The following query will use a lexicographic search as both of the range values are strings that do not contain numeric values. Note that this query is inclusive of A, but exclusive of B.

SQL

SELECT * FROM rngsearch1 
WHERE MATCH (TABLE rngsearch1) AGAINST ('col1:[A TO B}');

This query will use a numeric search as both the values "2008" and "2020" can be parsed numerically.

SQL

SELECT * FROM rngsearch1 
WHERE MATCH (TABLE rngsearch1) AGAINST ('col1:{"2008" TO "2020"}');

It is possible to force a lexicographic search on a numeric-style range clause. To do so, surround the numeric upper and lower bounds with the '$' character. The following query will use a lexicographic search.

SQL

SELECT * FROM rngsearch1 
WHERE MATCH (TABLE rngsearch1) AGAINST ('col1:[$2008$ TO $2020$]'

`ORDER BY … LIMIT` Optimization

Full-text search queries can take advantage of an optimization that pushes down the value of LIMIT in an ORDER BY … LIMIT query into the full-text index search. This optimization will reduce the number of results returned from the full-text index search which can increase query performance.

For this optimization to work, the query must follow these rules:

The WHERE clause must either be empty or the expression in the WHERE clause must be the same full-text expression that is in the ORDER BY clause.
The ORDER BY clause must use DESC sort order.

▶ [Task statement]:
Answer these from the excerpt on full-text range searches:
(a) For the range 'col1:[A TO B}', which end is included and which is excluded?
(b) What character forces a lexicographic search on a numeric-style range, and where does it go?
(c) For the ORDER BY … LIMIT optimization, which sort order must the ORDER BY clause use?

▶ [Recorded data]:
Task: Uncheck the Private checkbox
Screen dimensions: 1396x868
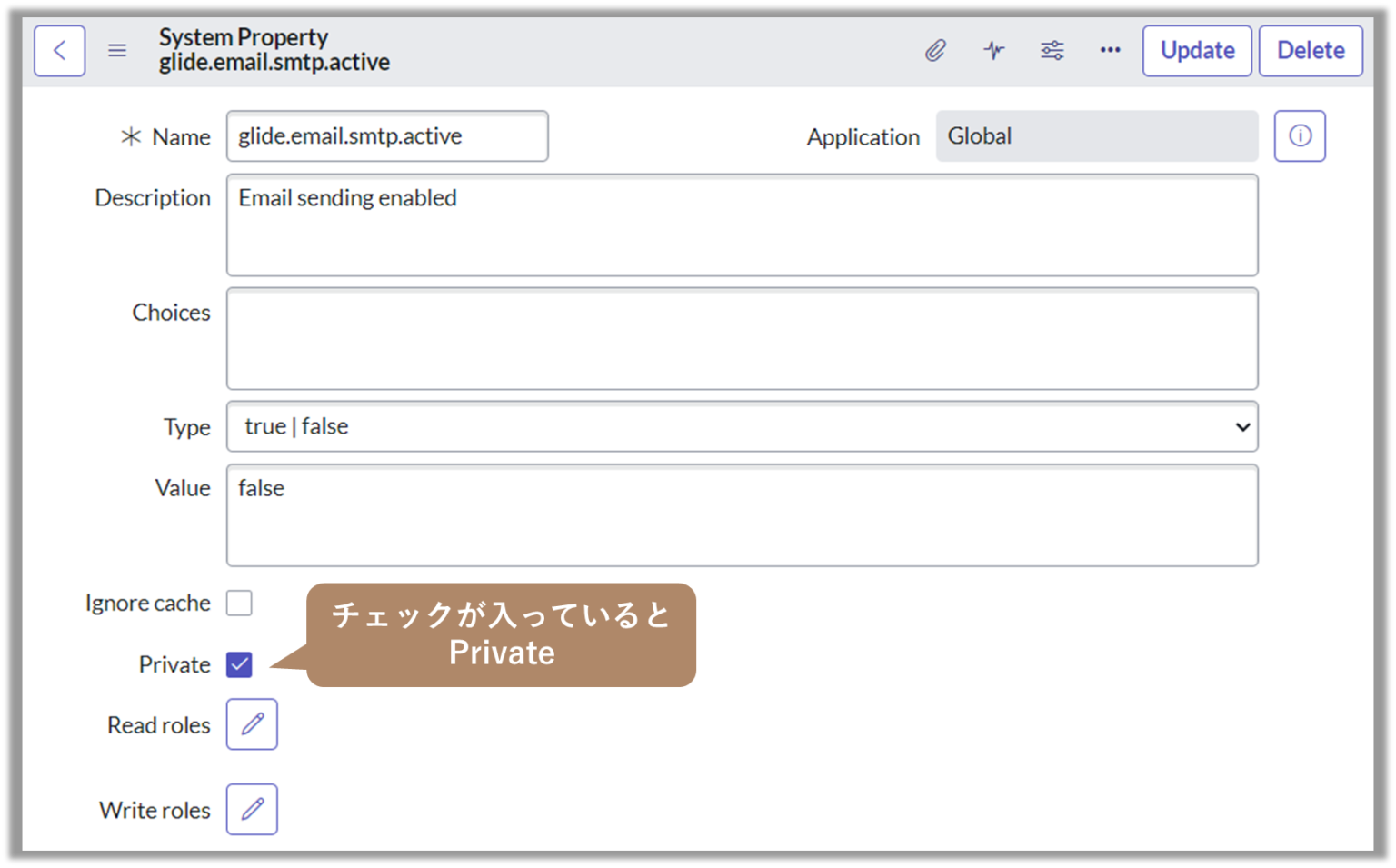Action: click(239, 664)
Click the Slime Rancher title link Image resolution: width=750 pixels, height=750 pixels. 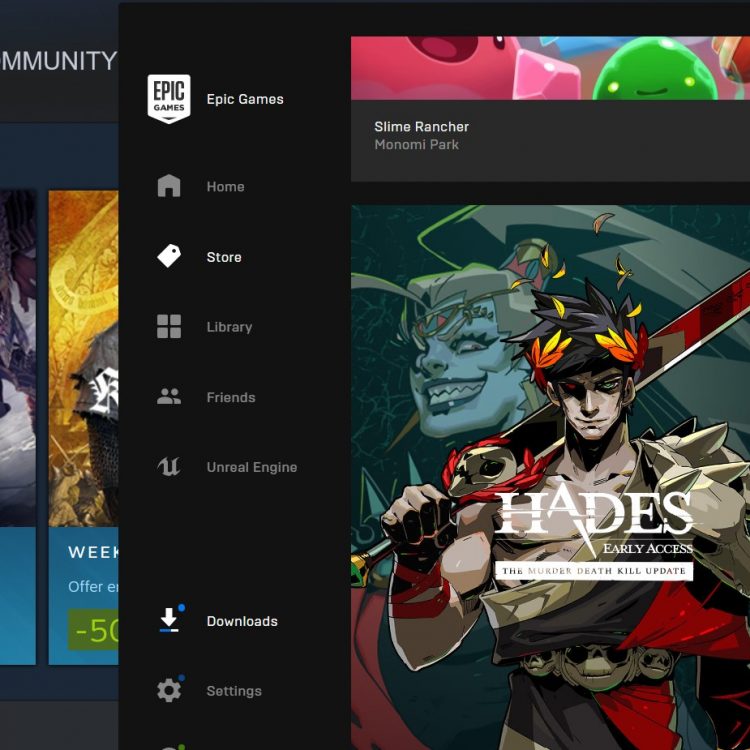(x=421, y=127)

▶ [The output]:
(a) A is included and B is excluded.
(b) The '$' character, placed around the numeric lower and upper bounds.
(c) DESC.